本書旧版は、明治百年の記念すべき年に当たる昭和43年の紀元節(2月11日)に刊行された。里見岸雄が本書を書いた狙いは、明治天皇を深く掘り下げて、そのほとんど無尽蔵ともいうべき思想の宝庫の奥を探ることにあった。それは里見自身が書いている通り、学術論文ではなく、明治天皇の広大深遠な御恩の一塵一滴に報謝したいという気持ちで書かれたものである。

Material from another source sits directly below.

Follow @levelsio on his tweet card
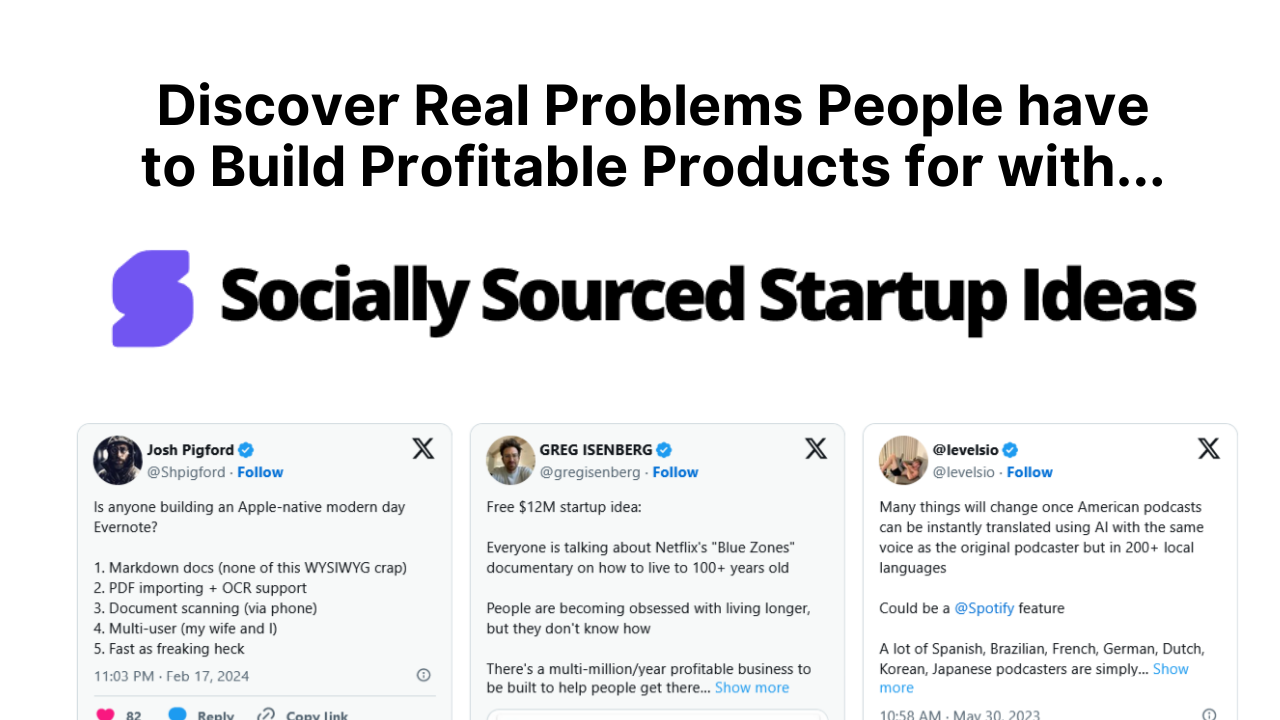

それから45年、絶版となっていた本書が、新装復刊されたことには重要な意義がある。
里見は第4章「維新の精神」において、国体とは「日本人の生活組織体である日本国の本質を永遠に同一生命体として維持し且つ発展させようとする日本人の顕在的並びに潜在的意志に支えられて形成され又定礎された国家の内質実体を意味するもの」だと説き、さらに具体的には「皇位と皇統と皇道を要件とする天皇」ということになると言う。そして、第11章「明治天皇の思想と人格」において、次のように書いている。
〈明治天皇は記紀に載っている皇祖皇宗の御心をおつかみになり、その神の心を心とされた。従って明治天皇の国体に対する御信念は確乎不動であると共に、それは必ずしも日本だけの道ではない。その中には世界万国が必ず範とすべきものを含んでいるとの御確信は教育勅語にもあらわれている…〉
里見は、「一視同仁の大御心」に注目し、奈良朝時代の詔勅として、「民を愛児のように思う」(宣命)、「民を子育する」(桓武天皇)、「千里憂を分つ」(清和天皇)、「万民塗炭の苦しみにおちかけているのは仰いで祖宗に恥じ俯して万民に恥じる」(孝明天皇)」を挙げ、日本の天皇が常に国民を愛撫されるということが夥しい詔勅でわかると説き(223頁)、明治天皇における国民は、国の宝であったと書いている。この明治天皇の大御心は、その御製に明確に示されている。里見は、「あしはらの国富まさむとおもふにも青人草ぞたからなりける」、「千早ぶる神のひらきし道をまたひらくは人のちからなりけり」など、数多くの御製を紹介している。
第15章「崩御と世界の追悼」には、明治天皇崩御を報じた世界各国のメディアの記事訳文が収められている。ここにも、明治天皇の偉大な御治世と御人格を世界が称賛した事実が示されている。
では、明治天皇は、いかにして国体に対する御信念を培うことができたのであろうか。第7章「明治天皇の御研学」において、天皇の読書、学問は、単に知識欲に燃えての読書、趣味による学問の類とは異なり、「天皇の天皇たるゆえん」、言いかえれば国体にあったと説く(132頁)。また、同章に掲載された、明治二年以来の御講書始の一覧(書名と進講者)が示す通り、明治天皇の学問は極めて広範なものであった。
ただ、明治天皇に導かれた時代全体の評価となると、未だ容易に決着の着かない問題が残されている。富国強兵に象徴される近代化路線や対外政策に関する評価である。
この難問について、里見は独自の見解を示す。まず、里見は植民統治が「甚だ多くの非人道的要素を含むものであった」と述べた上で、明治天皇が明治三十年台湾総督乃木希典に対し下された勅語を引く。
「宜シク民情旧慣ヲ視察シ、撫恤ヲ加フヘシ。卿ヨク朕カ意ヲ体シ、官紀ヲ慎粛シ政綱ヲ簡明ニシ、以テ徳化ヲ宣揚スルコトヲ勉メヨ」
里見は、乃木が天皇の仰せを畏み拝して誤ることなきを期した人であったから、わが国による台湾統治は欧米諸国の植民政策とは異るものがあり、島民みな皇化に浴しその慶福を増進するところ、頗る大きかったと評価する。
だが、朝鮮統治についての里見の評価は決して甘くはない。「朝鮮の方は、天皇統治が徹底せず、徒らに欧米流の官僚的支配政治に堕した結果、不幸な事態となり終戦二十余年の今も尚その禍が糸を引いている」
さらに、里見は、明治天皇が「いつくしみあまねかりせば」とお考えになり、詔勅等で御指導になったのが、「日露戦の勝利に心騎った我国の官僚、軍人、これを支持する国民らがよってたかって統治を支配に顛落させたのは、顧みて遺憾に堪えないところといわねばならぬ」とはっきり書いている。
いま、わが国を取り巻く状況は厳しい。自主防衛体制強化を急ぐとともに、対外的な危機に目覚めねばならないが、夜郎自大な排外主義を排し、まず「徳化の宣揚」に努めるときなのではないか。